Substation High Voltage

Also known as a voltage spike, a transient is a fast, short duration of electricity that can destroy or severely weaken electrical devices. Voltage transients can be especially damaging to equipment that isn’t equipped with resistors to prevent damage. Common causes of voltage transients are lightning strikes, tripped circuit breakers, and power outages. Transients can also be created by equipment used within a facility such as electrical motors, compressors and inverters. The machinery and equipment used in many industrial facilities operate at high voltages and generate strong transients that can be especially problematic for sensitive network communication devices.

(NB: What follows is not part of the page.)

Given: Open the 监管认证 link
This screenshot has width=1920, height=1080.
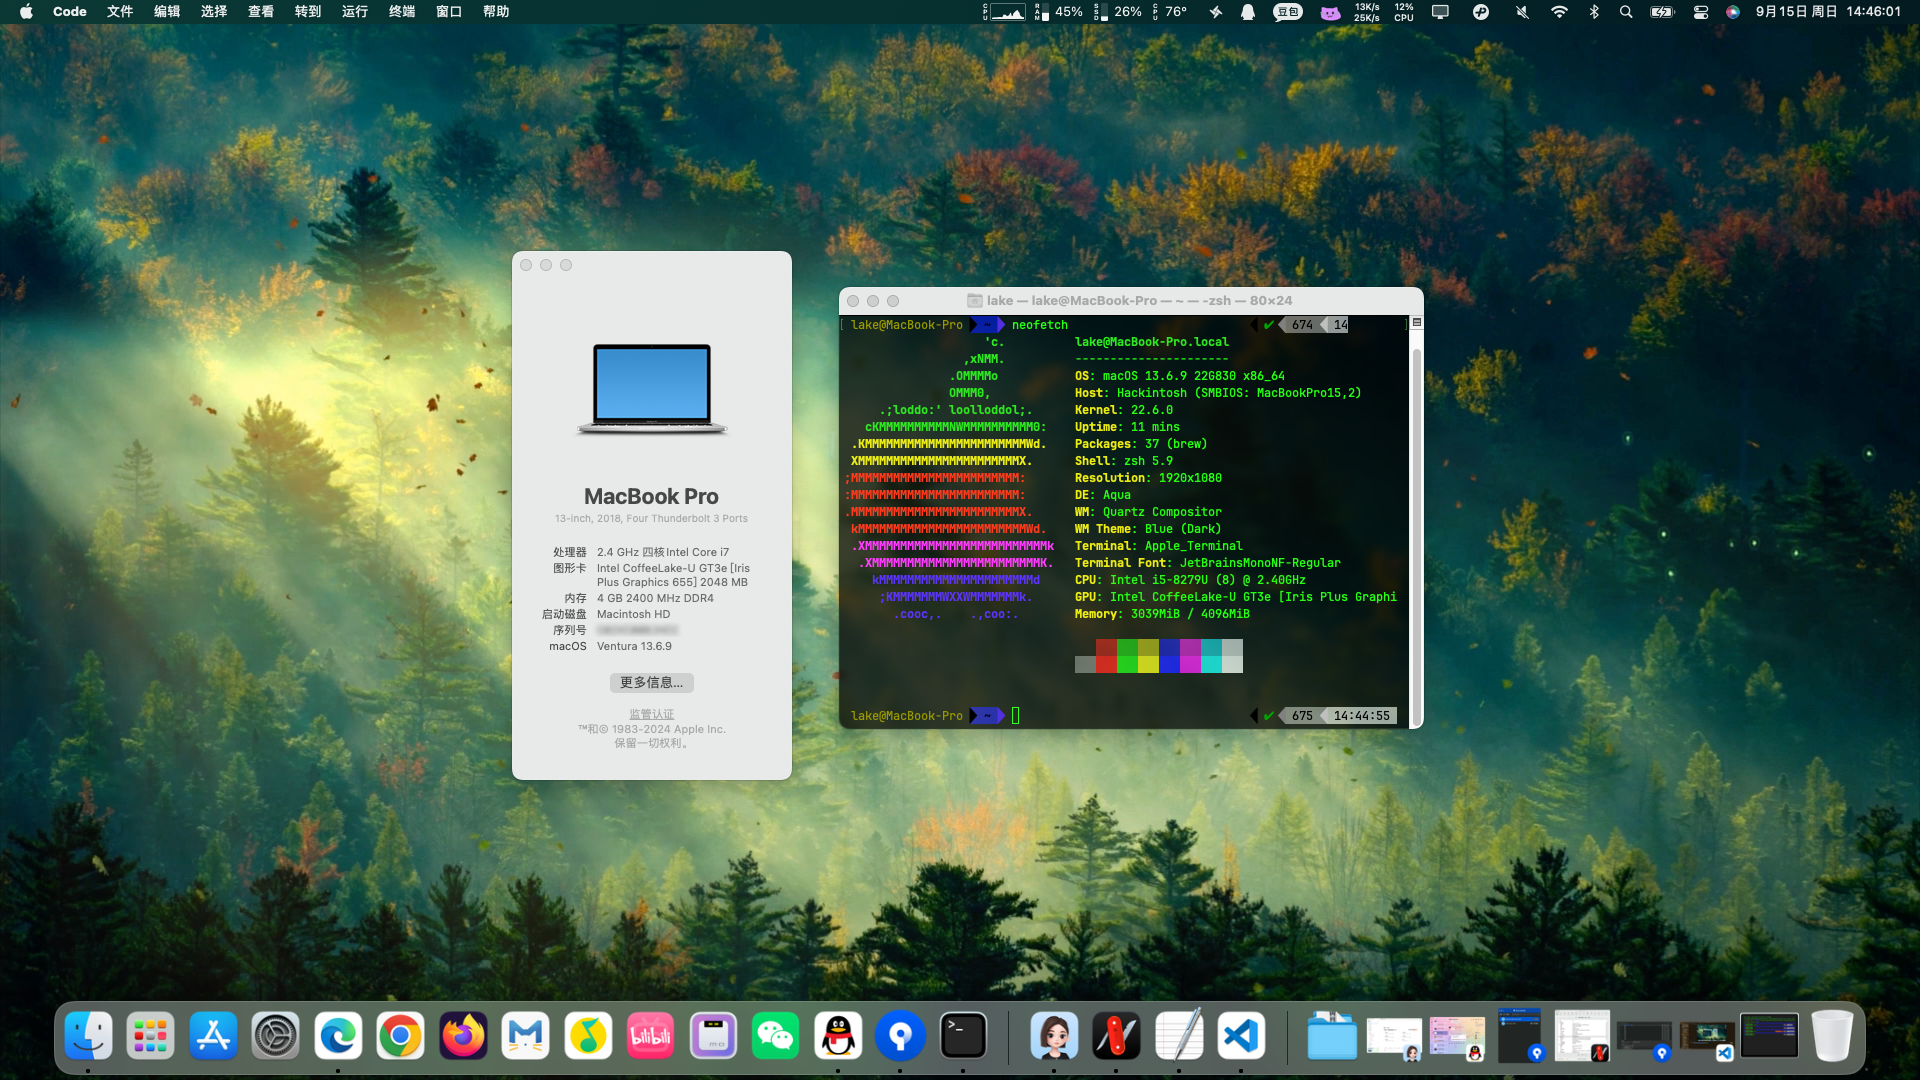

Solution: Networking equipment in industrial devices may need extra protection against unexpected electrical surges. This can be achieved by adding a surge protector or within the networking equipment itself, through built-in isolation on the power ports.

Failed Power Supplies

Power supply Inspection

A common failure point for industrial devices is the power supply. Power supplies can fail for a number of reasons, such as the unit receiving too much power, insufficient cooling, poor cable or connection, etc. As with cooling fans, the power supply is often more likely to fail than the device itself. If the power supply fails for a critical networking component, it can potentially disrupt data communications for the entire network.

Solution: Plan for the unexpected and use industrial networking equipment with dual power inputs. This provides a backup power source in case the primary experiences a failure.